Menurutnya perintah tersebut juga akan berdampak negatif pada pihak ketiga yang tidak bersalah, bahkan jika pemerintah tidak berniat demikian.
"Saya tidak yakin bahwa memberikan perintah ini akan adil dan nyaman," kata Chan, yang termasuk dalam kelompok ahli hukum yang dipilih pemerintah untuk menangani kasus keamanan.
"Dalam pandangan saya, ada gangguan terhadap kebebasan berekspresi di sini, terutama bagi pihak ketiga yang tidak bersalah, sebagai efek dingin," tambahnya.
Mengutip
Malaymail, Glory to Hong Kong pertama kali muncul pada Agustus 2019 ketika kota itu mengalami demonstrasi pro-demokrasi besar-besaran dan terkadang kekerasan, dengan jutaan orang turun ke jalan untuk menuntut kebebasan politik.

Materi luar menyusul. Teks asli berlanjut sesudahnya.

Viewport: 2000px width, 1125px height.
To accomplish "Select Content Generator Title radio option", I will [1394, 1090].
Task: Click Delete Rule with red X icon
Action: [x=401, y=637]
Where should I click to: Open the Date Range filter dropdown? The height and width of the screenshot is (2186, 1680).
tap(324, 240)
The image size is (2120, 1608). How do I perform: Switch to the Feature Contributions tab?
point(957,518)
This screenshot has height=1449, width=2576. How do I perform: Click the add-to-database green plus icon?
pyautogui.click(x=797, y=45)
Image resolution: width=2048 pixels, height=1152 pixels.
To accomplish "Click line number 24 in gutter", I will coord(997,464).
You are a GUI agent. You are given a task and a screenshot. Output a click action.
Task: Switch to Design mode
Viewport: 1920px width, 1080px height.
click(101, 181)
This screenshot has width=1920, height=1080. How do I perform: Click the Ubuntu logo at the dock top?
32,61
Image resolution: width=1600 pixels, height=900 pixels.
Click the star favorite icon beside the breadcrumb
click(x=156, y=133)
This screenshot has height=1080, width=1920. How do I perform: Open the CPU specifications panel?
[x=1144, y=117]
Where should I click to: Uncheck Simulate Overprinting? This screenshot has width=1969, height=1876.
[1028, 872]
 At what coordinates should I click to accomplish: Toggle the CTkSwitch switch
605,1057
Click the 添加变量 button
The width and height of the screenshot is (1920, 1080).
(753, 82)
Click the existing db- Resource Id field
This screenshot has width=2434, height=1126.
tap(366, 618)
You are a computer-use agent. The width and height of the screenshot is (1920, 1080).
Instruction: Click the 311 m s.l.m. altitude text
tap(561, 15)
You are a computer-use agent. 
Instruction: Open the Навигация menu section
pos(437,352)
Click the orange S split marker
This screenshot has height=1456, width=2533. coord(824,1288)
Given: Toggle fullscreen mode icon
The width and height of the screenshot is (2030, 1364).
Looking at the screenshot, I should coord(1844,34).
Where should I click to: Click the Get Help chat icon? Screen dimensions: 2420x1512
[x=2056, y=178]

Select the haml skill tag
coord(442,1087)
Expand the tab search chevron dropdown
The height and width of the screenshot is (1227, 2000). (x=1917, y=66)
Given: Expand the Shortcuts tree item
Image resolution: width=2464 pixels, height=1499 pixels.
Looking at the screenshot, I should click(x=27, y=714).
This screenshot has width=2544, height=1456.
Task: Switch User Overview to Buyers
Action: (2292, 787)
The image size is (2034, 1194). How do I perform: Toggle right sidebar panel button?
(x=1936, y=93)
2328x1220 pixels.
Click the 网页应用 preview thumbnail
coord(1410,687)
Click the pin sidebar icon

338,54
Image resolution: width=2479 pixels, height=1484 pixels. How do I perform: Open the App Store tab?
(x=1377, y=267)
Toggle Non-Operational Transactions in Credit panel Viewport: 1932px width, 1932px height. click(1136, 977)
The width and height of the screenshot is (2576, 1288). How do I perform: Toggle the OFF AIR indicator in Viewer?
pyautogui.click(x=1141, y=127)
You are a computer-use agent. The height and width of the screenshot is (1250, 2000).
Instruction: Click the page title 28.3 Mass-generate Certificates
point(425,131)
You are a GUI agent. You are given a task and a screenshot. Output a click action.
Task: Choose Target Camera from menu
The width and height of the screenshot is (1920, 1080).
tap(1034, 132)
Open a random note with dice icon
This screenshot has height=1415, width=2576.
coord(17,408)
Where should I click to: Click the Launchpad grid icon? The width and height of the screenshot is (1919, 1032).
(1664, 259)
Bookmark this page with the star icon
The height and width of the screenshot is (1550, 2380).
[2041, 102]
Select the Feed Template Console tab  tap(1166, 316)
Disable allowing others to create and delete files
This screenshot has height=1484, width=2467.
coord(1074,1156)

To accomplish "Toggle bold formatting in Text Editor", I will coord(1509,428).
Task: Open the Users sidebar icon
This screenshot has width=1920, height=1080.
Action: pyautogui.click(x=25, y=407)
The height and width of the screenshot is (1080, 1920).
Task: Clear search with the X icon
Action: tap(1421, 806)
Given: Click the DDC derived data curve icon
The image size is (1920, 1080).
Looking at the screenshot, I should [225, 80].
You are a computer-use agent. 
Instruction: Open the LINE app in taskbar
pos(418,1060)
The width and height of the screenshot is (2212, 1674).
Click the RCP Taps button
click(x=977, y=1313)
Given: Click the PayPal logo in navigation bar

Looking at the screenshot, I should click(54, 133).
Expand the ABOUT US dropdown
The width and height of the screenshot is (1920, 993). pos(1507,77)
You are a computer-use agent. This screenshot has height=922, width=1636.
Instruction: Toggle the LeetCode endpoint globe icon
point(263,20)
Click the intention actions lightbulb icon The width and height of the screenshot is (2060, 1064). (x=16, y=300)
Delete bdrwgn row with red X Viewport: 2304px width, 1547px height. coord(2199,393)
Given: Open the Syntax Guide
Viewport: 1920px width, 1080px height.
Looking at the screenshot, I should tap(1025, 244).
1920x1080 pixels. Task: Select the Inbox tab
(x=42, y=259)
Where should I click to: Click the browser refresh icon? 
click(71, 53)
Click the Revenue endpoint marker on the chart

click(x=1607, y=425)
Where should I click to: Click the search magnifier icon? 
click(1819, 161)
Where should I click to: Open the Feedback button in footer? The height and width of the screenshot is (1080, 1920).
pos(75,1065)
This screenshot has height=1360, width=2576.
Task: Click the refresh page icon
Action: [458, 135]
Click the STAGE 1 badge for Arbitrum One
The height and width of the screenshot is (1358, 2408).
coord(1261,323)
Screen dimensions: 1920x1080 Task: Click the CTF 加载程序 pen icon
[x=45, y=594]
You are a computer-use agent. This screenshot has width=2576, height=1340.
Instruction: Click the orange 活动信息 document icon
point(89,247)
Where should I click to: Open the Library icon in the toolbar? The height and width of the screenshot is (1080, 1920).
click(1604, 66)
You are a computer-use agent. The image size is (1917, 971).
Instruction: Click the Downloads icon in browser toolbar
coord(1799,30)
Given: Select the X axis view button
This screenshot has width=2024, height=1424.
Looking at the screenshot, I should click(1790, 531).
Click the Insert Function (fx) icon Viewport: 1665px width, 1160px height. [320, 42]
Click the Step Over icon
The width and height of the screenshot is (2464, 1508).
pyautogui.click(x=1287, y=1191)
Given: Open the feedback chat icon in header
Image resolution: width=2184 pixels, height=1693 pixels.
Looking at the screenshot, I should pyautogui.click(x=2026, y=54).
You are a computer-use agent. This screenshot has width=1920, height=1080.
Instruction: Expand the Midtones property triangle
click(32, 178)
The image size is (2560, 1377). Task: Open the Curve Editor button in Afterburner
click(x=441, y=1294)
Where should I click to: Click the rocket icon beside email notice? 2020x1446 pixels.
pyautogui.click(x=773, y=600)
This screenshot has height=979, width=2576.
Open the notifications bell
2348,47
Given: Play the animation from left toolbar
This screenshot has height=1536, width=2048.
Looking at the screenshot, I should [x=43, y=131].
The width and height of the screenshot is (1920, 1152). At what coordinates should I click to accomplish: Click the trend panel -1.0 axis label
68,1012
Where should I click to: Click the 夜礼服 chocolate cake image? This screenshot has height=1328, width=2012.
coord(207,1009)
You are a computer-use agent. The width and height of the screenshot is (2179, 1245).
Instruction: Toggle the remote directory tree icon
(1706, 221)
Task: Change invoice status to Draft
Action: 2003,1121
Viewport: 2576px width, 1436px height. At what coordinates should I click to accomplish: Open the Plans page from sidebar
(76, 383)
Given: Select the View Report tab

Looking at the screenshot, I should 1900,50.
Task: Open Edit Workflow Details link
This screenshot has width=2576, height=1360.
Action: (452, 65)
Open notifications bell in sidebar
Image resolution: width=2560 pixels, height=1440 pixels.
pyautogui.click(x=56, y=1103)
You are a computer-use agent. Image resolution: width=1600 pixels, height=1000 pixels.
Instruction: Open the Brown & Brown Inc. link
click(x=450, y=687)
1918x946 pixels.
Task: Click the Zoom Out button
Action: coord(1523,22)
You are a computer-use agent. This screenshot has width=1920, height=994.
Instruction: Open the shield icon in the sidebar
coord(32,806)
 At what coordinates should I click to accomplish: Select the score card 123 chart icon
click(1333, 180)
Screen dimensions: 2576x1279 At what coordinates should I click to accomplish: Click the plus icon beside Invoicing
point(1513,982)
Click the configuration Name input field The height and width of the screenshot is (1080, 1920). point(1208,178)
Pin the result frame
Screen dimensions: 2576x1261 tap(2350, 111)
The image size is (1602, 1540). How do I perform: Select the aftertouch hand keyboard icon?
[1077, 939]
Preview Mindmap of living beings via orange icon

Pemerintah Hong Kong pada bulan Juni telah meminta perintah agar lagu tersebut, yang ditulis secara anonim akan dilarang disebarluaskan atau dibawakan dengan maksud menghasut orang lain untuk melakukan pemisahan diri atau dengan niat menghasut.
Lagu ini telah menimbulkan kemarahan pemerintah Hong Kong dalam beberapa bulan terakhir karena sering kali disalahartikan sebagai lagu kebangsaan kota tersebut dan bahkan diputar dalam kompetisi olahraga internasional.
Secara resmi, wilayah itu tidak memiliki lagu kebangsaan, karena mereka mengikuti China untuk lagu "March of the Volunteers". Untuk itu, pemerintah melarang lagu tersebut diputar, yang telah ditolak oleh Hakim wilayah tersebut.